Stimmen, die glauben, dass Seiders Leistungseinbruch mit der Rolle des Kapitäns und dem damit verbundenen größeren Druck zu tun habe, schmetterte der ehemalige Nationalspieler ab: „Das war eine absolute Top-Besetzung! Dass ein Moritz Seider die Mannschaft als Kapitän aufs Eis führt, ist aus meiner Sicht absolut die richtige Wahl.“

Droht Absturz ins Mittelmaß? „Muss man die Kirche im Dorf lassen“

Zur Wahrheit gehört trotzdem, dass das deutsche Team erstmals seit 2018 das Viertelfinale verpasst hat und somit zumindest in diesem Jahr nicht mehr zur Weltspitze gehört.
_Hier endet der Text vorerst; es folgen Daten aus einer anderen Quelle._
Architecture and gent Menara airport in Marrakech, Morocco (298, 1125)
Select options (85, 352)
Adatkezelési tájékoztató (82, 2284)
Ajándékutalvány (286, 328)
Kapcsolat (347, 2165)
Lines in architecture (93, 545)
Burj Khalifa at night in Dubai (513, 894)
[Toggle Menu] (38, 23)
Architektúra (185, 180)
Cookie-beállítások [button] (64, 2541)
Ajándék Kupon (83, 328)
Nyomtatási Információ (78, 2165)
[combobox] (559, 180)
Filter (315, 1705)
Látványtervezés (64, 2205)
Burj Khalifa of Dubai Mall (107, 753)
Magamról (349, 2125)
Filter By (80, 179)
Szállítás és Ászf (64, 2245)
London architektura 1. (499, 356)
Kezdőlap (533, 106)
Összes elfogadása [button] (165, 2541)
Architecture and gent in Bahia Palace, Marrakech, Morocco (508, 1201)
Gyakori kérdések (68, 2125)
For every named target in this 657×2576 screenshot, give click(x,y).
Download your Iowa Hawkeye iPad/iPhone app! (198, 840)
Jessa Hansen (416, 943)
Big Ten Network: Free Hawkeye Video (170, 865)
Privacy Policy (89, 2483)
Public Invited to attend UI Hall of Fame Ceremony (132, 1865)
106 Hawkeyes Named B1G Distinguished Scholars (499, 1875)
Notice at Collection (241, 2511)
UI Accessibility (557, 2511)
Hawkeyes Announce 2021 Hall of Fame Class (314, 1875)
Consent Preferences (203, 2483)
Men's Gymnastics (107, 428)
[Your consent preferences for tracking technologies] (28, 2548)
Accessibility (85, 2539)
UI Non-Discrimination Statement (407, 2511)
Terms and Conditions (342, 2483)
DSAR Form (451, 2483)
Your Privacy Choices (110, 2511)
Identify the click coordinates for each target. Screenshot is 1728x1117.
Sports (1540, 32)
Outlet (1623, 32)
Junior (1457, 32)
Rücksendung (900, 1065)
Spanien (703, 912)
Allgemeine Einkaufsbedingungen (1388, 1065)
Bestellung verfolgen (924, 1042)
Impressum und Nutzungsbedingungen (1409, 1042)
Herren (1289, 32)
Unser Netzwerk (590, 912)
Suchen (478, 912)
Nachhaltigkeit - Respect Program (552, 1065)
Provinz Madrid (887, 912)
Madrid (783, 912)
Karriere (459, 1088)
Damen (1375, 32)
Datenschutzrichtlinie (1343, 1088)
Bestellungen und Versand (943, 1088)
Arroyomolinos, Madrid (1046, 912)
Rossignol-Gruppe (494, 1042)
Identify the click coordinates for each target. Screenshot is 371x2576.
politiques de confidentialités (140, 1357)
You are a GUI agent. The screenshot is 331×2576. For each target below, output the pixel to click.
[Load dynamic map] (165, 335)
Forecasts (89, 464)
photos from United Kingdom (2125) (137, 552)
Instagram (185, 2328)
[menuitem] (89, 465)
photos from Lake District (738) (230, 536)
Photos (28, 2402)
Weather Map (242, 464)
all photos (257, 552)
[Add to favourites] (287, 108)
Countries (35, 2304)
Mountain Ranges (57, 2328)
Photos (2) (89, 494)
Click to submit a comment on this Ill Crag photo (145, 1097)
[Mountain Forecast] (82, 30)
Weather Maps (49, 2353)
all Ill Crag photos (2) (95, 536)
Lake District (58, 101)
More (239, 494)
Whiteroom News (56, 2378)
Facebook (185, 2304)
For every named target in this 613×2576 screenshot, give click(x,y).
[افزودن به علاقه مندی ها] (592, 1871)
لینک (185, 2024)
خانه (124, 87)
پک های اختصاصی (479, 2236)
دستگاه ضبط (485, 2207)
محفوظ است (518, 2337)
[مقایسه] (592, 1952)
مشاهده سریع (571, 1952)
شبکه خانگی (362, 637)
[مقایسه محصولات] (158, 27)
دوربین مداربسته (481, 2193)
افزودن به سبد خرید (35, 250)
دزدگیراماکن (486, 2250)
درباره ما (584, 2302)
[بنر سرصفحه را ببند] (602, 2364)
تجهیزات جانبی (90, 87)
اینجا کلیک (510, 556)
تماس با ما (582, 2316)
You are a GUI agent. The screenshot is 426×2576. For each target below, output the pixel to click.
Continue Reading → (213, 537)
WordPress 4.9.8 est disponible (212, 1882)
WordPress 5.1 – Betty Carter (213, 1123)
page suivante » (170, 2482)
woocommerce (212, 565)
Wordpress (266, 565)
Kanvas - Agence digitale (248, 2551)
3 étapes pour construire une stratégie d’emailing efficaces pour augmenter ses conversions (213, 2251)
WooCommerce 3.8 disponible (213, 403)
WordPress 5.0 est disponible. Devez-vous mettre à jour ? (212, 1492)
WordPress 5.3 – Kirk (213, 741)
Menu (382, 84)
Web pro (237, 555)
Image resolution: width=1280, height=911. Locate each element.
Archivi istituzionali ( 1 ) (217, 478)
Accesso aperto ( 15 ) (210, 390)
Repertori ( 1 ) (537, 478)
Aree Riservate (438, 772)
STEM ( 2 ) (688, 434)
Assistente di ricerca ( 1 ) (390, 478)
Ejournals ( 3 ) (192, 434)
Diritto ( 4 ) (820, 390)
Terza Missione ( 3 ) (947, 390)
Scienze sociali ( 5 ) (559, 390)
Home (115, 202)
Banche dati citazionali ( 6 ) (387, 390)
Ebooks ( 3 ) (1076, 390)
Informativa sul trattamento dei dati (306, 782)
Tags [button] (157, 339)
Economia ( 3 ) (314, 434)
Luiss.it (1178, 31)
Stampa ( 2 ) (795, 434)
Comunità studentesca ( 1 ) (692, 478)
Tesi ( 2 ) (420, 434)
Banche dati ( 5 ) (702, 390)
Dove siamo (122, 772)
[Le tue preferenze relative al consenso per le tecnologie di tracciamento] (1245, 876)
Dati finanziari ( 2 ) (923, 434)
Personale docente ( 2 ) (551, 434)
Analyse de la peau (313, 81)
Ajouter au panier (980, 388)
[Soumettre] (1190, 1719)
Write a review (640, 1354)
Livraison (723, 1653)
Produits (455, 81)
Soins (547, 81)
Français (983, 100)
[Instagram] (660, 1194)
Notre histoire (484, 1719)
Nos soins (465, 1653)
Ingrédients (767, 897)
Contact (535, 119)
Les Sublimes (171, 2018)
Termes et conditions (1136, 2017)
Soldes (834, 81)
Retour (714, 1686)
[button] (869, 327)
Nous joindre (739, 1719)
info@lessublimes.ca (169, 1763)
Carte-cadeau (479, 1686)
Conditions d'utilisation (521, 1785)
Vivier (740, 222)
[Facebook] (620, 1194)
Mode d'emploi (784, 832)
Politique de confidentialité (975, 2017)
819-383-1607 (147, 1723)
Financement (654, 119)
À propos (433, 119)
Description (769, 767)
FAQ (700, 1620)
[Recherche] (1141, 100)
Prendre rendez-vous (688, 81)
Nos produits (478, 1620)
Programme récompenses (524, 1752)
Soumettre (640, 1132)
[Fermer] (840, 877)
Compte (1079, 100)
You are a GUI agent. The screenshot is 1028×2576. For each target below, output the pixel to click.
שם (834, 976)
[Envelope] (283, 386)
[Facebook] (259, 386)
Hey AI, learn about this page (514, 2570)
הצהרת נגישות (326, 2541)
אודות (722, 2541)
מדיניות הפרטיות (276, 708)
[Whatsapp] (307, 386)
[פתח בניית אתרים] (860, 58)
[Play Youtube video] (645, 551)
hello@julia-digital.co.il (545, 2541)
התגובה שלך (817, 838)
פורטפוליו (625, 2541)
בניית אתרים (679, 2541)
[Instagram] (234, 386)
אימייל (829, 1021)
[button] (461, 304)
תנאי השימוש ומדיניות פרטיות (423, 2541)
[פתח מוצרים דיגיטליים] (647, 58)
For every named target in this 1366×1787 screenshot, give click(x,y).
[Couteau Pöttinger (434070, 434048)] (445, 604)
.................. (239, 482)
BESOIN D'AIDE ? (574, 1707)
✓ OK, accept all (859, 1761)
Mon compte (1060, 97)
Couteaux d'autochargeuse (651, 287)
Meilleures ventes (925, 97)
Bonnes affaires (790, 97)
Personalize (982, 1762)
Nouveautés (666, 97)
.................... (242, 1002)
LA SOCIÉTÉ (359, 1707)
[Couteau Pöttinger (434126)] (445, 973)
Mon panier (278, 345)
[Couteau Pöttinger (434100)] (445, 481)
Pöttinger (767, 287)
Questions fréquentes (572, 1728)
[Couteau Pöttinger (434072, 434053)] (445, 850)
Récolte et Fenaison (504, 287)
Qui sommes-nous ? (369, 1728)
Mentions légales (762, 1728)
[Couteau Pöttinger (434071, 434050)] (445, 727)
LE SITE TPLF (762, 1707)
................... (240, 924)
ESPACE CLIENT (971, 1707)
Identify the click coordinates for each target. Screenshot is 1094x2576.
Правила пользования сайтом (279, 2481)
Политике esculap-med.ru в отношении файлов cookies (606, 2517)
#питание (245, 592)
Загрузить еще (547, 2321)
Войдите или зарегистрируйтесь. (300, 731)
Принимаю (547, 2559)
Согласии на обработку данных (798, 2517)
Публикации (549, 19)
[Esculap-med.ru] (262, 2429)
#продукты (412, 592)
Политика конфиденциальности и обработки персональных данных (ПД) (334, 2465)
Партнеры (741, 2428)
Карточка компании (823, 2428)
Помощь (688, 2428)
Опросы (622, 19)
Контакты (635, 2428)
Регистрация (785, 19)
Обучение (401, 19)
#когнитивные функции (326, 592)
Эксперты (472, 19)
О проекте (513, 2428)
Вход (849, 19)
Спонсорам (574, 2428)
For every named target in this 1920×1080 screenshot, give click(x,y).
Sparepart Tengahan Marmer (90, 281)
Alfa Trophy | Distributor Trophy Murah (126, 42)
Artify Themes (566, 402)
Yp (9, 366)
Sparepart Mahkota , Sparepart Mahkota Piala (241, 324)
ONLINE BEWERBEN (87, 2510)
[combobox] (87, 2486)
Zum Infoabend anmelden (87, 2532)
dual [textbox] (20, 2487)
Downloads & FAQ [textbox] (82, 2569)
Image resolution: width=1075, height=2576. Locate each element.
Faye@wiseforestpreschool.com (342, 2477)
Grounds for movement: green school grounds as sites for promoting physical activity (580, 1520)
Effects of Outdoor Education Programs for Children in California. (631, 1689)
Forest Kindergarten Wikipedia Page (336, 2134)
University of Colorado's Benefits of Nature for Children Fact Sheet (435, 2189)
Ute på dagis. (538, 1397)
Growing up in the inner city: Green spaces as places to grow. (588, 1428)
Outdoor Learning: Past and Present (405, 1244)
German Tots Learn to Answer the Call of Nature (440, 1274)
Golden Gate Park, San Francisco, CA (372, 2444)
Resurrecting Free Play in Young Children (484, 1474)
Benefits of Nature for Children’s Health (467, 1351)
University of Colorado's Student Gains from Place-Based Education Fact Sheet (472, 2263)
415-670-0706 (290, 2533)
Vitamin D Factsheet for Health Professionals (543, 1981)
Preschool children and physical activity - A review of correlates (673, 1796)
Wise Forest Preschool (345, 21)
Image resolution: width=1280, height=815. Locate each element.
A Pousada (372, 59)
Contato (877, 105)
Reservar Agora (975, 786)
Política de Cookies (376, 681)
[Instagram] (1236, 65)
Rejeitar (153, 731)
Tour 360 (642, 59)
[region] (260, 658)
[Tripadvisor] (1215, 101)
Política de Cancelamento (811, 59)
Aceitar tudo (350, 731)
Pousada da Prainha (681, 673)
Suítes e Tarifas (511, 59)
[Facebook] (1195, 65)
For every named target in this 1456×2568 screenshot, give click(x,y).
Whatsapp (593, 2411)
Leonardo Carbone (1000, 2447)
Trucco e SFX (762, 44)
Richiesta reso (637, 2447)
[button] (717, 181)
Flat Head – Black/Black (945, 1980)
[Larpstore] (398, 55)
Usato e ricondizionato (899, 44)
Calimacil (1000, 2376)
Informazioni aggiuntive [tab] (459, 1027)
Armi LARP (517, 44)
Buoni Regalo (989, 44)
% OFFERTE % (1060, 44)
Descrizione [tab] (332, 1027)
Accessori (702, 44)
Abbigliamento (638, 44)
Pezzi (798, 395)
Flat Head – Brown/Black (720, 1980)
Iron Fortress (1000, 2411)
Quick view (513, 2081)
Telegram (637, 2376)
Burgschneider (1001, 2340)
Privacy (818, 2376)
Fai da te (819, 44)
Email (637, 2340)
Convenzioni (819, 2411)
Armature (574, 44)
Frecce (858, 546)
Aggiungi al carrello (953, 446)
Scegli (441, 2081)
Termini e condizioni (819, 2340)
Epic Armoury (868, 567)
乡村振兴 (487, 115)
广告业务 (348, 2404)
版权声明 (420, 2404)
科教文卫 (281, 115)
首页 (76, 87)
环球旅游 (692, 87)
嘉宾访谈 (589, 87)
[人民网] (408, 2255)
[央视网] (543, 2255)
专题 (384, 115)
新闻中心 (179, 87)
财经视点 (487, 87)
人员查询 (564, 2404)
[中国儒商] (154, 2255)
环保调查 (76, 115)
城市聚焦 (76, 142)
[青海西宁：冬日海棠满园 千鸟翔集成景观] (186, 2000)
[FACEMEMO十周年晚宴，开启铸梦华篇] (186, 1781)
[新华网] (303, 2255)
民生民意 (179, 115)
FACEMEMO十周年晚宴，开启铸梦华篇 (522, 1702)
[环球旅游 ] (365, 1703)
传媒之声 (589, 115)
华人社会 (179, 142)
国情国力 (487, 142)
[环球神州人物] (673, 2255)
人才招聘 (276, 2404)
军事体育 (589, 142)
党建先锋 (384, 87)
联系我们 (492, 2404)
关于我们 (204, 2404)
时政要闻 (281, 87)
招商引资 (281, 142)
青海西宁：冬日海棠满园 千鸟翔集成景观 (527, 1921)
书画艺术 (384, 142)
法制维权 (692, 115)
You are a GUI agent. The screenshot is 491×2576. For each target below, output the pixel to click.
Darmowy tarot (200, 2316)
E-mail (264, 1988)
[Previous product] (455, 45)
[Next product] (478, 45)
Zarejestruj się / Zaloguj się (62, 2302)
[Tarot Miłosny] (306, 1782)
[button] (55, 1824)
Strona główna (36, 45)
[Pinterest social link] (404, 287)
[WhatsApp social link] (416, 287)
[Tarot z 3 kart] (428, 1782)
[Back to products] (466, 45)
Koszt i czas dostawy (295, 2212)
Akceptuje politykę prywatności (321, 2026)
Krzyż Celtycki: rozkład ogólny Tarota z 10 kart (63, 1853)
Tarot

Einen dauerhaften Absturz zurück ins Mittelfeld fürchtet Ullmann aber nicht: „Nein! Da muss man echt die Kirche im Dorf lassen. 2023 (Anm. d. Red.: Deutschland holte Silber) war ein Turnier, wo die Mannschaft sensationell gespielt hat. Das heißt aber noch lange nicht, dass man dauerhaft in der Weltspitze ist.“

Dass Deutschland in jedem Jahr mit den absoluten Top-Nationen wie Kanada oder Schweden mithalten könne, sei utopisch: „Da müssen wir definitiv vorsichtig sein. Wenn alles super zusammenläuft, können wir mal wieder in Richtung Halbfinale schielen. Wenn wir das als Mindestvorgabe ausgeben, tun wir uns keinen Gefallen, weil wir einen Druck aufbauen, dem wir nicht gerecht werden können.“

Ullmann sieht große deutsche Zukunft: „Können begeistern“

Für die kommenden Turniere sollte aber zumindest das Viertelfinale das Ziel sein, fordert der ehemalige Nationalspieler: „Sonst machen wir uns einfach zu klein.“

Deutschland hätte es geschafft, sich in den vergangenen Jahren unter den dauerhaften Anwärtern auf die Top Acht etabliert. „Deswegen war das Verpassen des Viertelfinales in diesem Jahr auch für mich nur ein kleiner Ausrutscher.“ Es sei wichtig, dass das Team aus seinen Fehlern lernt, dann könnte das Aus für die Zukunft sogar noch positiv sein.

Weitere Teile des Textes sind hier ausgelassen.